WHAT YOU WILL DO:
Copy the following material line for line, keeping every character and space unchanged.
☆ ☆ ☆ ☆
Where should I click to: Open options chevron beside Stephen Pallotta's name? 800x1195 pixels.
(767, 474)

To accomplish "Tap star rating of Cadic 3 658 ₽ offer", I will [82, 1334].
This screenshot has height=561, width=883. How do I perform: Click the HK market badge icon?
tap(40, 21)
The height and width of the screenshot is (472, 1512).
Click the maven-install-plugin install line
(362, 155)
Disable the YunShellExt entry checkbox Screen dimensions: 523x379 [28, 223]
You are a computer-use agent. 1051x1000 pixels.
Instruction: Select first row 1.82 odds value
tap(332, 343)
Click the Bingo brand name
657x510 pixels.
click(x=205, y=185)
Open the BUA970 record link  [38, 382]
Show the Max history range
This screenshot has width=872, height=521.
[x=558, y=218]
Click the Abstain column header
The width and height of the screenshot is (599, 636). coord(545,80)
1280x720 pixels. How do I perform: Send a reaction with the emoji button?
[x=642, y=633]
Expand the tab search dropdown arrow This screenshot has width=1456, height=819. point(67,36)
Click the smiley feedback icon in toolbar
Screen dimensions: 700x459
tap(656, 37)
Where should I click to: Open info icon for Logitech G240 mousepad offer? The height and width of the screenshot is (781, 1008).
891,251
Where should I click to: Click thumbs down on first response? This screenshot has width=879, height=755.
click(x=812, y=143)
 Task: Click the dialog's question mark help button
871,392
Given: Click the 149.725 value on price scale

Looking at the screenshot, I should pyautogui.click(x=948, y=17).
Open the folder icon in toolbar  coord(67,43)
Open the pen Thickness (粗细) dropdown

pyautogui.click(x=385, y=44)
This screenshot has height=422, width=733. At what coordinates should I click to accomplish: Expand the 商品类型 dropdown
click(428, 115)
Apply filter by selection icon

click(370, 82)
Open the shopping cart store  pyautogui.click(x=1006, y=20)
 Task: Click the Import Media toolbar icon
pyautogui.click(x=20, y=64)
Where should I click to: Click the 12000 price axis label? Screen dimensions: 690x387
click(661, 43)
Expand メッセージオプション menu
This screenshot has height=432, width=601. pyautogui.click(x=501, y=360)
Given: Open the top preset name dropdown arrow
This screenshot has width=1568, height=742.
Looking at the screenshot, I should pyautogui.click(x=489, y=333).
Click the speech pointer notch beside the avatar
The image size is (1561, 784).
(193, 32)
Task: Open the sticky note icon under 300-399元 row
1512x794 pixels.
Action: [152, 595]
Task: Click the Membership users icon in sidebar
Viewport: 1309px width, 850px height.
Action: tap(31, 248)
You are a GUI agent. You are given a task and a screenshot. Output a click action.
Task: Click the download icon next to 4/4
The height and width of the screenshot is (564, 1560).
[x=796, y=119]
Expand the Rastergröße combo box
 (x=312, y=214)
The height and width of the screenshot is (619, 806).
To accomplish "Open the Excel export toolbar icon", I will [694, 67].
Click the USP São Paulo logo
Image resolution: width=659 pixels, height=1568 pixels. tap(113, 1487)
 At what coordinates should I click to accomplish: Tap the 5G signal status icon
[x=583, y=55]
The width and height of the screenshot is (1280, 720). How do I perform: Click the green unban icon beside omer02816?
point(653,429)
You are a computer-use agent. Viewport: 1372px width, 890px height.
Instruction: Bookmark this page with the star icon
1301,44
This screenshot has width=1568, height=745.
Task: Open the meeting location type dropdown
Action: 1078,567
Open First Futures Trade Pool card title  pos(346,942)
☆ ☆ ☆ ☆
ANSWER TO THIS TASK:
Where should I click to: Open options chevron beside Stephen Pallotta's name? 800x1195 pixels.
(767, 474)

To accomplish "Tap star rating of Cadic 3 658 ₽ offer", I will [82, 1334].
This screenshot has height=561, width=883. How do I perform: Click the HK market badge icon?
tap(40, 21)
The height and width of the screenshot is (472, 1512).
Click the maven-install-plugin install line
(362, 155)
Disable the YunShellExt entry checkbox Screen dimensions: 523x379 [28, 223]
You are a computer-use agent. 1051x1000 pixels.
Instruction: Select first row 1.82 odds value
tap(332, 343)
Click the Bingo brand name
657x510 pixels.
click(x=205, y=185)
Open the BUA970 record link  [38, 382]
Show the Max history range
This screenshot has width=872, height=521.
[x=558, y=218]
Click the Abstain column header
The width and height of the screenshot is (599, 636). coord(545,80)
1280x720 pixels. How do I perform: Send a reaction with the emoji button?
[x=642, y=633]
Expand the tab search dropdown arrow This screenshot has width=1456, height=819. point(67,36)
Click the smiley feedback icon in toolbar
Screen dimensions: 700x459
tap(656, 37)
Where should I click to: Open info icon for Logitech G240 mousepad offer? The height and width of the screenshot is (781, 1008).
891,251
Where should I click to: Click thumbs down on first response? This screenshot has width=879, height=755.
click(x=812, y=143)
 Task: Click the dialog's question mark help button
871,392
Given: Click the 149.725 value on price scale

Looking at the screenshot, I should pyautogui.click(x=948, y=17).
Open the folder icon in toolbar  coord(67,43)
Open the pen Thickness (粗细) dropdown

pyautogui.click(x=385, y=44)
This screenshot has height=422, width=733. At what coordinates should I click to accomplish: Expand the 商品类型 dropdown
click(428, 115)
Apply filter by selection icon

click(370, 82)
Open the shopping cart store  pyautogui.click(x=1006, y=20)
 Task: Click the Import Media toolbar icon
pyautogui.click(x=20, y=64)
Where should I click to: Click the 12000 price axis label? Screen dimensions: 690x387
click(661, 43)
Expand メッセージオプション menu
This screenshot has height=432, width=601. pyautogui.click(x=501, y=360)
Given: Open the top preset name dropdown arrow
This screenshot has width=1568, height=742.
Looking at the screenshot, I should pyautogui.click(x=489, y=333).
Click the speech pointer notch beside the avatar
The image size is (1561, 784).
(193, 32)
Task: Open the sticky note icon under 300-399元 row
1512x794 pixels.
Action: [152, 595]
Task: Click the Membership users icon in sidebar
Viewport: 1309px width, 850px height.
Action: tap(31, 248)
You are a GUI agent. You are given a task and a screenshot. Output a click action.
Task: Click the download icon next to 4/4
The height and width of the screenshot is (564, 1560).
[x=796, y=119]
Expand the Rastergröße combo box
 (x=312, y=214)
The height and width of the screenshot is (619, 806).
To accomplish "Open the Excel export toolbar icon", I will [694, 67].
Click the USP São Paulo logo
Image resolution: width=659 pixels, height=1568 pixels. tap(113, 1487)
 At what coordinates should I click to accomplish: Tap the 5G signal status icon
[x=583, y=55]
The width and height of the screenshot is (1280, 720). How do I perform: Click the green unban icon beside omer02816?
point(653,429)
You are a computer-use agent. Viewport: 1372px width, 890px height.
Instruction: Bookmark this page with the star icon
1301,44
This screenshot has width=1568, height=745.
Task: Open the meeting location type dropdown
Action: 1078,567
Open First Futures Trade Pool card title  pos(346,942)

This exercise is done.